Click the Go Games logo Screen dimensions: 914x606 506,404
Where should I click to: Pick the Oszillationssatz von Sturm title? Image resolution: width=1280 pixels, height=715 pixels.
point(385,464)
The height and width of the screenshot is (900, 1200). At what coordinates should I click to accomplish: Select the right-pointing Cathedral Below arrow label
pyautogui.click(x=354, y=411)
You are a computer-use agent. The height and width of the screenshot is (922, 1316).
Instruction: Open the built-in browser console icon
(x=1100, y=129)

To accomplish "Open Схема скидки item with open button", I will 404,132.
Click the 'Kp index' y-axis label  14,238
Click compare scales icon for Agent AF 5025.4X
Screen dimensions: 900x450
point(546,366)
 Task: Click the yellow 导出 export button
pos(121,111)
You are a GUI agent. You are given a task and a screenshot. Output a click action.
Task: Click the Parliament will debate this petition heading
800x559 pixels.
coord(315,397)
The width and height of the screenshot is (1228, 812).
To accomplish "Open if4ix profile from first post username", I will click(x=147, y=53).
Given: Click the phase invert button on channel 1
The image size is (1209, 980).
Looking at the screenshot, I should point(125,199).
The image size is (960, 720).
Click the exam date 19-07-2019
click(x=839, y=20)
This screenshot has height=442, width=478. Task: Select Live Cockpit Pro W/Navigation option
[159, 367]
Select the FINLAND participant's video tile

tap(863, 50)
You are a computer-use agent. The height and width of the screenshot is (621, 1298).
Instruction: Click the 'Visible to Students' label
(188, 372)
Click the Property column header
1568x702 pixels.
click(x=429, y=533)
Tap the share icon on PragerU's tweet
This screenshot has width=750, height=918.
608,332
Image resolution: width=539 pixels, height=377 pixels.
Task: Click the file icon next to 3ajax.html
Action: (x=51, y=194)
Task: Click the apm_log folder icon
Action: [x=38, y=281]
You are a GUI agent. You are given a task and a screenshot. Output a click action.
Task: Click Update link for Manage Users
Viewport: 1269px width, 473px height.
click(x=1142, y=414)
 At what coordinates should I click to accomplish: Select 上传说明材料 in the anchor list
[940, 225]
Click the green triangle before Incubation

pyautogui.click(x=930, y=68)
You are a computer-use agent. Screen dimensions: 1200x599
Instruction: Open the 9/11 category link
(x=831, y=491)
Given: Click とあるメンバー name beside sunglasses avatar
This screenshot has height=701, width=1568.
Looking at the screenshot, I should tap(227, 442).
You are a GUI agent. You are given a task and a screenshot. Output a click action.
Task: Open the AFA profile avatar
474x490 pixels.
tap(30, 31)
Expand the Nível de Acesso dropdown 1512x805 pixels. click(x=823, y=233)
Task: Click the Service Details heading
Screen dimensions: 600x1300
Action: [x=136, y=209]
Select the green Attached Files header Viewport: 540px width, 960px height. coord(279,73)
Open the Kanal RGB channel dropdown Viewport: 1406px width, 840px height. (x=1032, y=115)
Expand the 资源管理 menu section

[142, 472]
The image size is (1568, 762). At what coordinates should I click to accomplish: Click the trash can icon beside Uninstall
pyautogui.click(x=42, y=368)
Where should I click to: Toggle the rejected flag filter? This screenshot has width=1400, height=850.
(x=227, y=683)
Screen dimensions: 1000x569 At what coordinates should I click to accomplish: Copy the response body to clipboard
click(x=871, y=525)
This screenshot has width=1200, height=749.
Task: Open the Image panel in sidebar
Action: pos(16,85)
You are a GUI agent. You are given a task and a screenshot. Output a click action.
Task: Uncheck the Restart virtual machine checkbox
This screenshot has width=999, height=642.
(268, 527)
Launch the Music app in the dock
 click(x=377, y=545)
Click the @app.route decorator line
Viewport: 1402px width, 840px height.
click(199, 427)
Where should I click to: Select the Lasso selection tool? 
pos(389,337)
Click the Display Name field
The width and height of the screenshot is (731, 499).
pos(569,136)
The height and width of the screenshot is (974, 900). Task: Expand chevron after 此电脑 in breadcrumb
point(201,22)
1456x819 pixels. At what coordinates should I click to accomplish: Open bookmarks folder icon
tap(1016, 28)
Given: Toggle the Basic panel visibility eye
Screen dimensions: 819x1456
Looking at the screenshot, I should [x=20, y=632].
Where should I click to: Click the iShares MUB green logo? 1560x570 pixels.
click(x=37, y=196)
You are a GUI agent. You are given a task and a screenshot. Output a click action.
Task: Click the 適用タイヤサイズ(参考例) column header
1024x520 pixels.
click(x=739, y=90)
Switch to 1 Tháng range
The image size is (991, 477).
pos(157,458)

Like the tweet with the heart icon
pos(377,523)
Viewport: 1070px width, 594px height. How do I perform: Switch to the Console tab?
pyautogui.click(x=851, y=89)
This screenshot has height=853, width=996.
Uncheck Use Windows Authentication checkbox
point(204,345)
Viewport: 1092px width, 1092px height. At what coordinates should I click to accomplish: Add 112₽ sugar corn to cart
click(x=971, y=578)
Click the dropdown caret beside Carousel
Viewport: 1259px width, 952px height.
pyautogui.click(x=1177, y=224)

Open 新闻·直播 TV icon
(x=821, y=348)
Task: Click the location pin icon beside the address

Work to be completed.
Reproduce each line of the material in which the string "will" occurs.

Output for this task.
To accomplish "Open Схема скидки item with open button", I will 404,132.
Task: Click the Parliament will debate this petition heading
To accomplish "Open if4ix profile from first post username", I will click(x=147, y=53).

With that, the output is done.